**Hedefiniz:**
"Viewport: 1512px width, 808px height." geçen satırdan öğelerin sonuna kadar her şeyi, iki uç da dahil, aynen tekrarlayın. Resimleri cevaba koymayın.

------------------------------------------------

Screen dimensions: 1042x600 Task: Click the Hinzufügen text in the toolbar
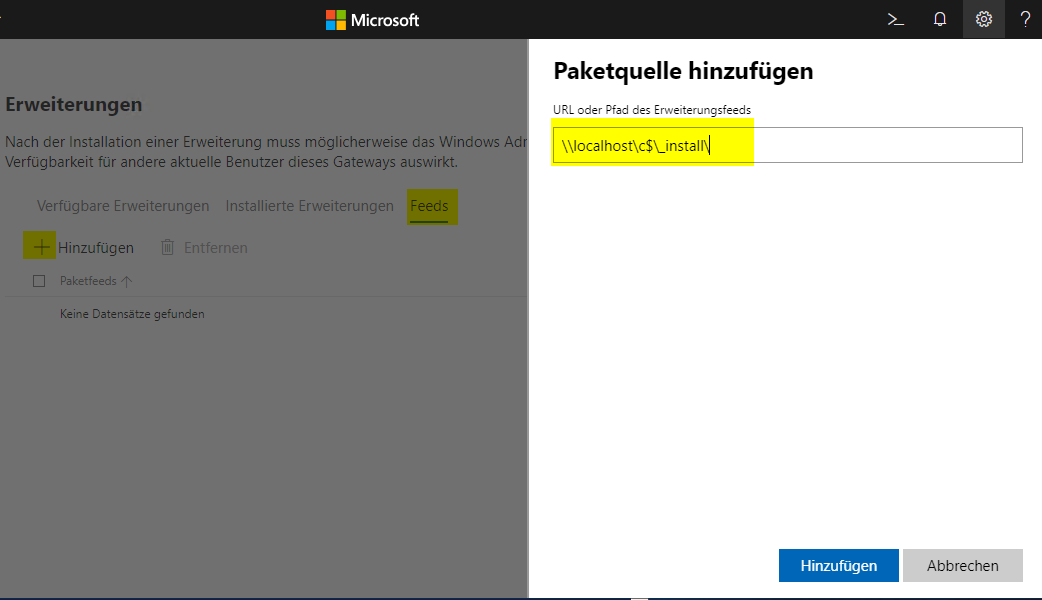coord(96,247)
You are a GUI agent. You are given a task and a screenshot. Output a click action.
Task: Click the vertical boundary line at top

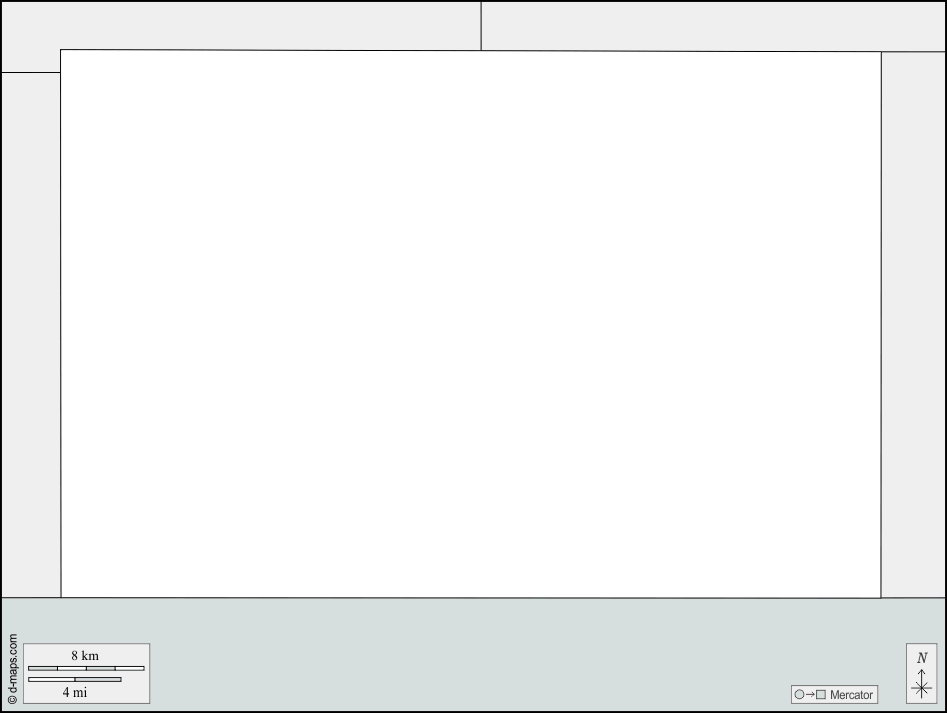click(x=481, y=26)
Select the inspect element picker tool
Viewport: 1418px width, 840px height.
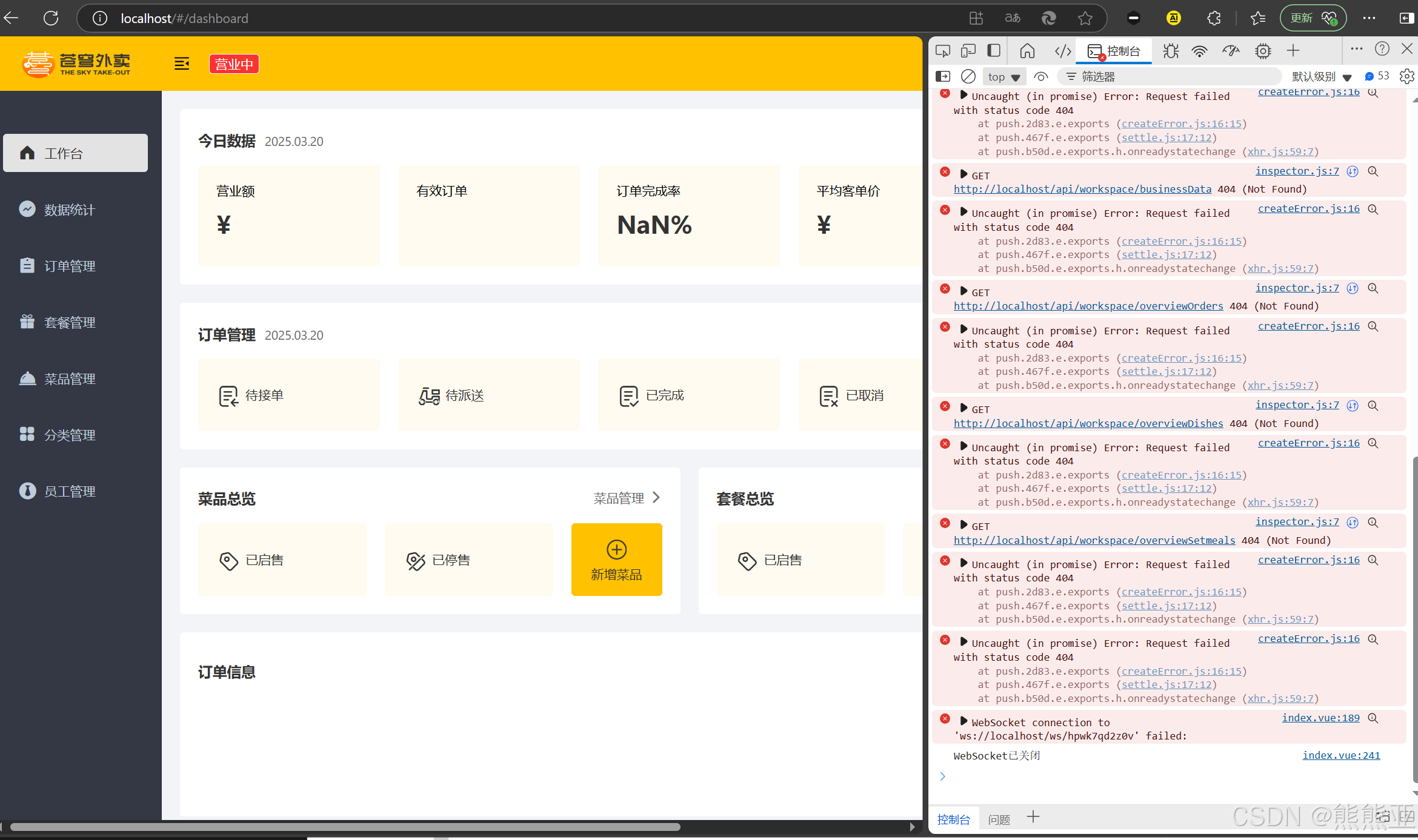942,51
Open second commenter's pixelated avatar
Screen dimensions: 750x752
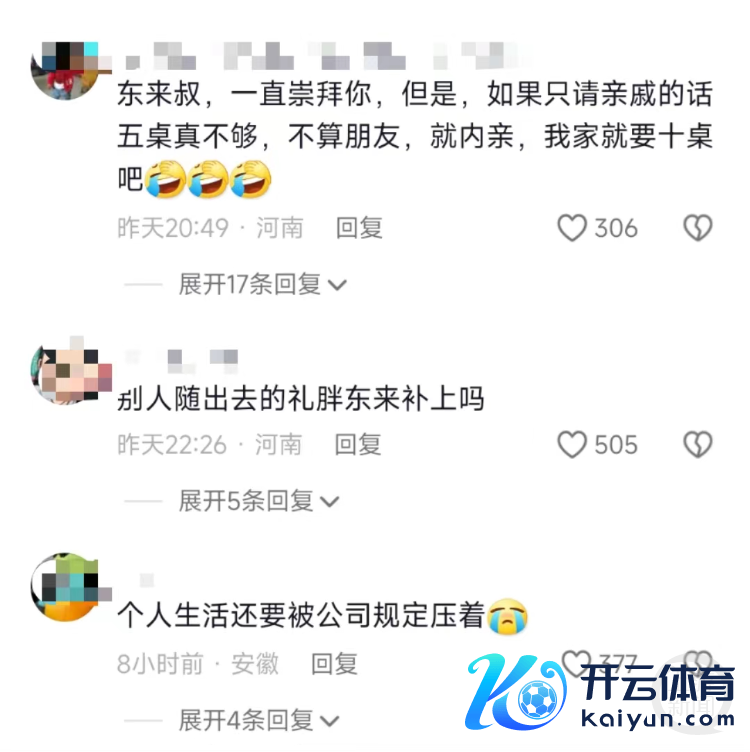tap(71, 370)
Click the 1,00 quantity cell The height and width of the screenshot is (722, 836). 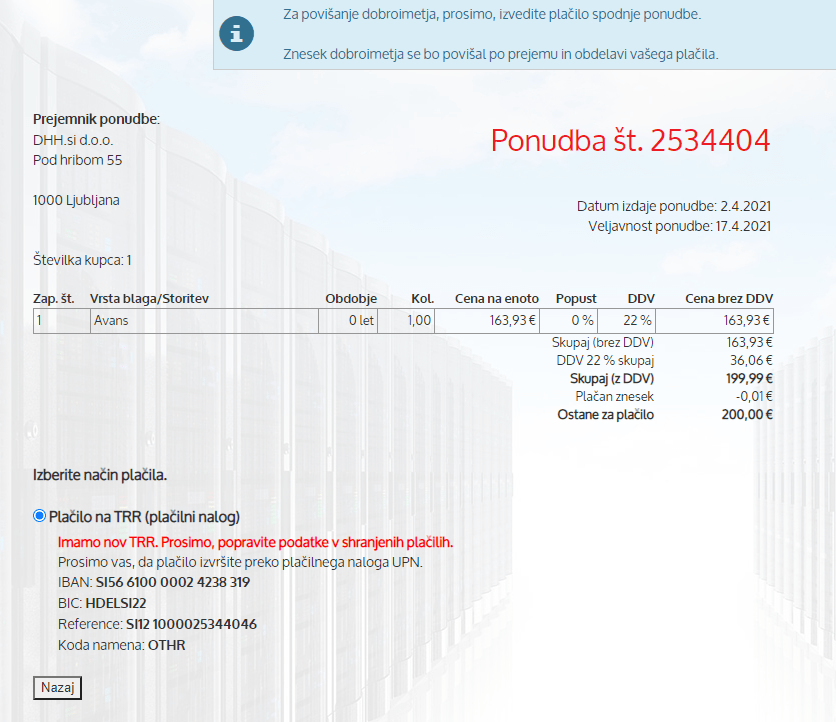[420, 321]
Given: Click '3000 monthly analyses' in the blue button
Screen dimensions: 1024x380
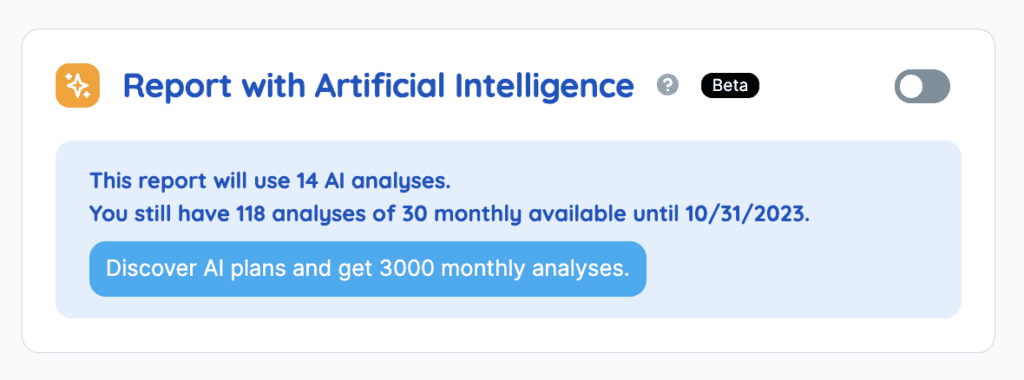Looking at the screenshot, I should [x=504, y=269].
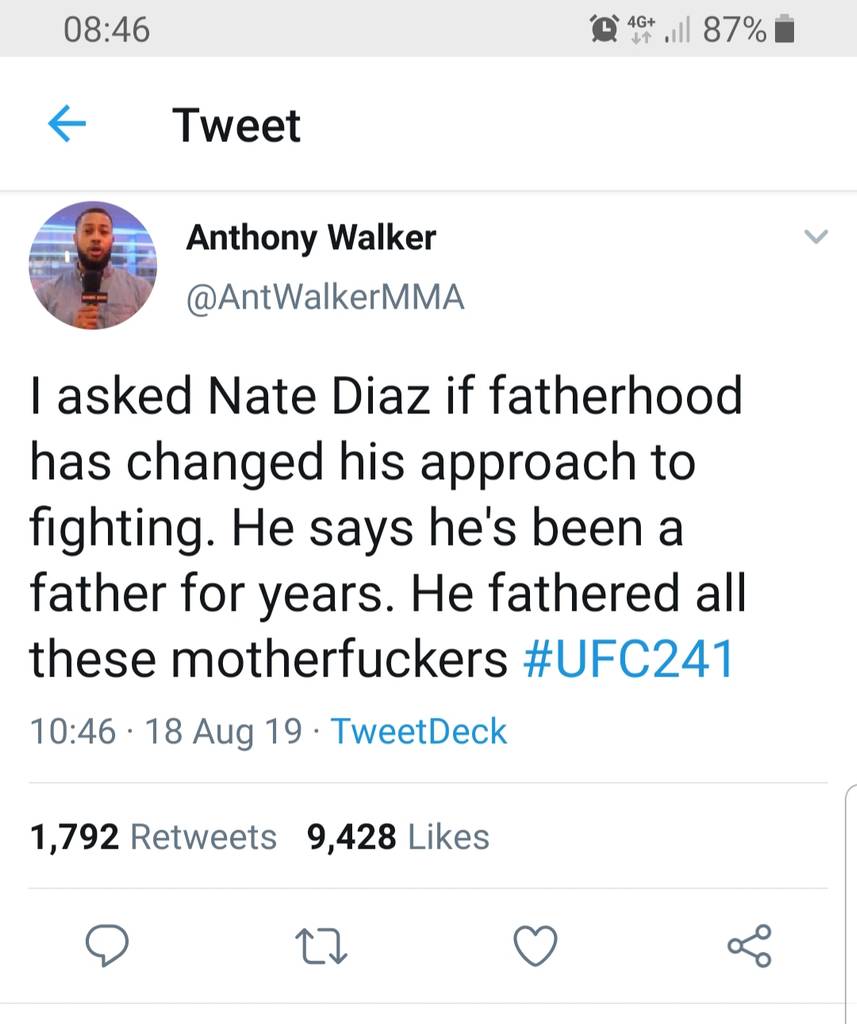This screenshot has height=1024, width=857.
Task: Tap the tweet timestamp 10:46 · 18 Aug 19
Action: 166,732
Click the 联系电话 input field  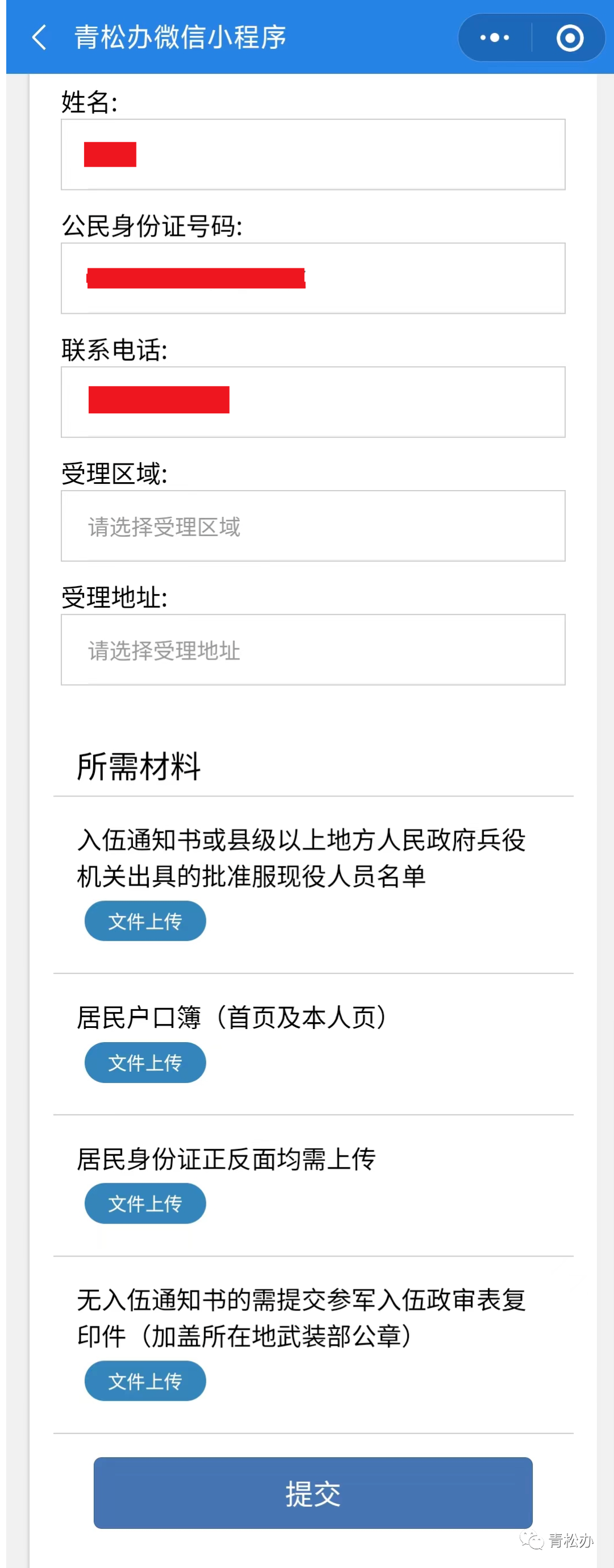(313, 402)
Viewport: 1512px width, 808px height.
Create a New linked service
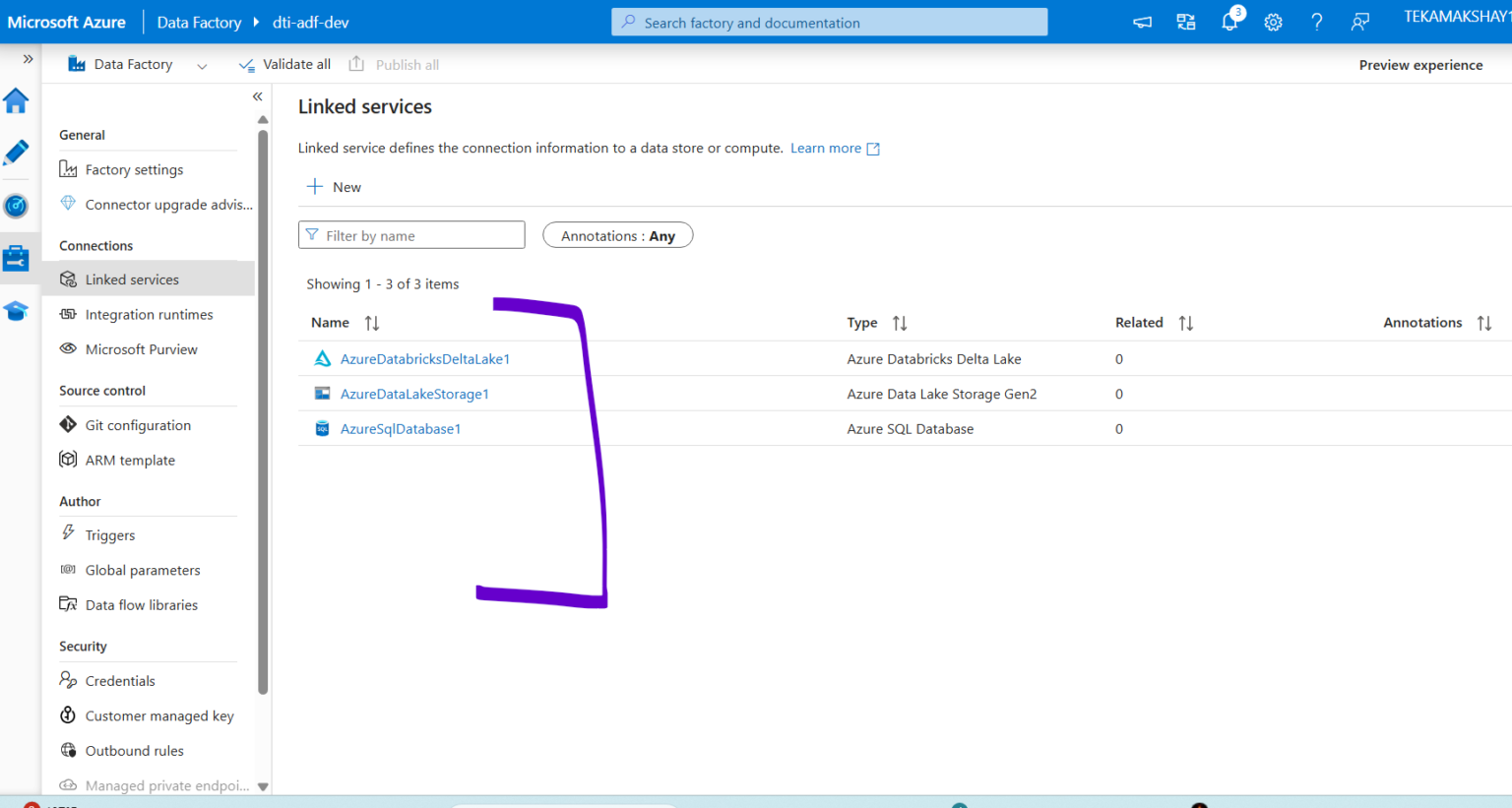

------------------------------------------------

**Eksiksiz cevap:**
Viewport: 1512px width, 808px height.
Create a New linked service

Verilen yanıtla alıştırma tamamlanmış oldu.